Por eso mismo, su creciente popularidad hace temer que se eche mano del término con excesiva facilidad para descalificar al adversario o condenar sus opiniones. Si se aplica la etiqueta, quien discrepa pasa de estar equivocado a ser la clase moralmente equivocada de persona, aquella con la que no se puede hablar y de la que se presumen los peores motivos. No hay forma más efectiva de desactivar la discusión: desacreditado el oponente, no hace falta atender a sus razones y mucho menos rebatirlas. O de crear un clima de intimidación intelectual y de autocensura, por miedo a ser moralmente descalificado con el rótulo. Por ello engarza tan bien con la retórica estigmatizante que vemos extenderse por la conversación pública y que redunda en su empobrecimiento.
Con ser malo, la cosa podría peor si la condena moral da paso al reproche penal. Ya vimos hace unos meses que portavoces del partido en el gobierno coquetearon con la idea de convertir en delito la apología del franquismo. Ahora no sabemos si "combatir los discursos negacionistas" implica modificar el Código Penal para convertirlos en delito, pero hay razones para inquietarse si uno repasa las actas del debate en el Congreso. Como sabemos, una poderosa razón para limitar la libertad de expresión es evitar que se dañe a otras personas; como reza el conocido ejemplo, uno no puede ponerse a gritar "¡fuego!" en un teatro lleno. La diputada socialista que defendió la moción vino a sostener que cualquier discurso que niegue "la violencia estructural" contra las mujeres representa un riesgo para la vida de las mujeres. Y otros parlamentarios siguieron la misma senda, como la portavoz de Unidas Podemos, quien espetó a los escaños de Vox: "A ver si van a ser ustedes mismos la violencia".

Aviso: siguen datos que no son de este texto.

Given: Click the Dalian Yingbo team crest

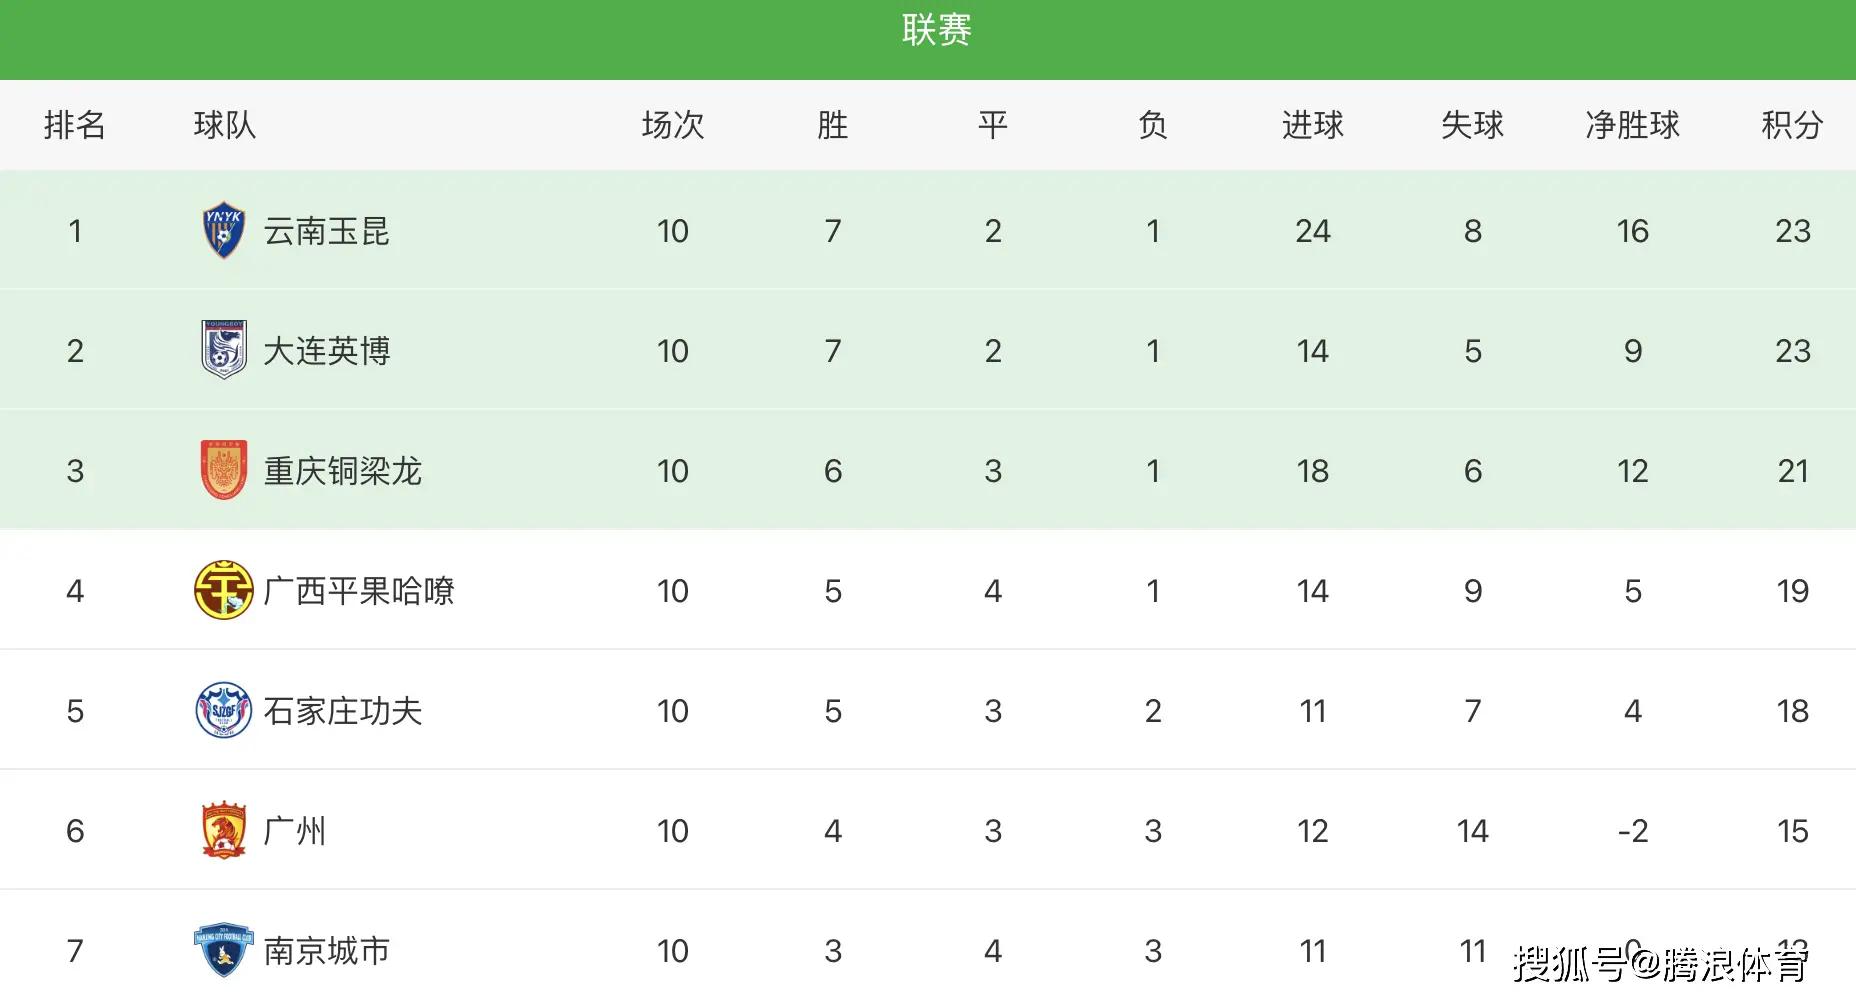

Por si acaso, convendrá recordar lo que ha explicado el Tribunal Constitucional en más de una ocasión: que al amparo de la libertad de opinión cabe cualquier creencia por equivocada, peligrosa o desagradable que resulte y que los poderes públicos no pueden recurrir al Código Penal para controlar o impedir la libre circulación pública de ideas o doctrinas, por lunáticas que resulten. Así lo expuso en una sentencia referida a los negacionistas por antonomasia, quienes cuestionan el Holocausto. Se ha dicho estos días que la verdad no puede depender de un voto parlamentario y que para buscarla hace falta la libre confrontación de ideas, sin excluir las que se tienen por erróneas y perniciosas, pues cómo sabríamos que lo son sin someterlas a escrutinio. Afortunadamente en una democracia constitucional como la nuestra tampoco la libertad de opinión y de expresión, esenciales para garantizar el pluralismo político y la libre discusión, dependen de una mayoría coyuntural en el Congreso.